Your instructions: What comes next in the text below on predicting RNA structure by multiple template homology modeling? Write the passage that follows its last line.

Excerpt:

_ _ _ _

Predicting RNA structure by multiple template homology modeling

Abstract

Despite the importance of 3D structure to understand the myriad functions of RNAs in cells, most RNA molecules remain out of reach of crystallographic and NMR methods. However, certain structural information such as base pairing and some tertiary contacts can be determined readily for many RNAs by bioinformatics or relatively low cost experiments. Further, because RNA structure is highly modular, it is possible to deduce local 3D structure from the solved structures of evolutionarily related RNAs or even unrelated RNAs that share the same module. RNABuilder is a software package that generates model RNA structures by treating the kinematics and forces at separate, multiple levels of resolution. Kinematically, bonds in bases, certain stretches of residues, and some entire molecules are rigid while other bonds remain flexible. Forces act on the rigid bases and selected individual atoms. Here we use RNABuilder to predict the structure of the 200-nucleotide Azoarcus group I intron by homology modeling against fragments of the distantly-related Twort and Tetrahymena group I introns and by incorporating base pairing forces where necessary. In the absence of any information from the solved Azoarcus intron crystal structure, the model accurately depicts the global topology, secondary and tertiary connections, and gives an overall RMSD value of 4.6 A relative to the crystal structure. The accuracy of the model is even higher in the intron core (RMSD = 3.5 A), whereas deviations are modestly larger for peripheral regions that differ more substantially between the different introns. These results lay the groundwork for using this approach for larger and more diverse group I introns, as well for still larger RNAs and RNA-protein complexes such as group II introns and the ribosomal subunits.

Figure 1

Potential and force as a function of distance from attachment frame of residue 1 to body frame of residue 2.

_ _ _ _

Information shown:
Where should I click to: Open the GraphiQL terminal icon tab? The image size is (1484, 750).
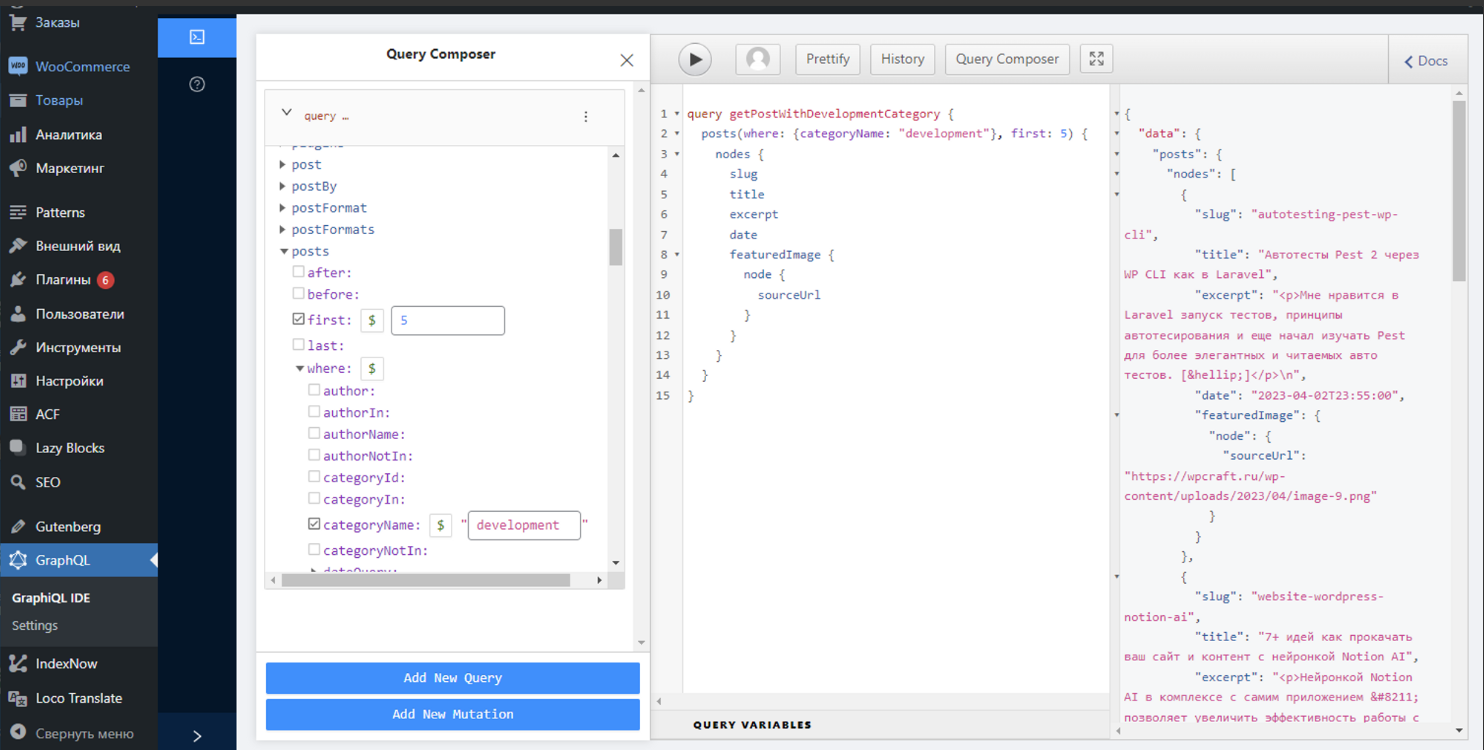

_ _ _ _

Response for this exercise:
Figure 2

The secondary structures of A) the Azoarcus intron, B) the Twort intron, and C) the P4-P6 domain of the Tetrahymena intron. The domains are color-coded, with like colors indicating a correspondence between the Azoarcus model and the Twort or Tetrahymena intron templates. This correspondence was used as the basis for threading. Note that the tetraloop-receptor structure from the interaction of L5b with J6a/6b of the Tetrahymena intron (orange) was used as a template for both tetraloop-receptor contacts within the Azoarcus intron. Regions that were not threaded are shown in black.

Figure 3

Modeling the Azoarcus intron (blue) by threading to fragments of the Twort and Tetrahymena intron structures. Three rigid fragments were used as templates: the nearly-complete intron from Twort (left, yellow) and the tetraloop receptor from the P4-P6 domain of the Tetrahymena intron (top, orange). The fragments corresponding to the Azoarcus intron were initially in extended conformations (bottom). The final model of the threaded Azoarcus intron, superimposed on the Twort and Tetrahymena template fragments, is shown at right.

Figure 4

Model of the Azoarcus intron (blue) superimposed on the structure determined by x-ray crystallography (green). Visible helices are labeled (see Fig. 2).

Figure 5

Regions of the Azoarcus intron model (blue) superimposed on the corresponding regions of the crystal structure (green). A) Tetraloop-receptor interaction of L2 and P8. B) P9 and P9.0. Each region is shown in wall-eyed stereoview in the same orientation as Figure 3.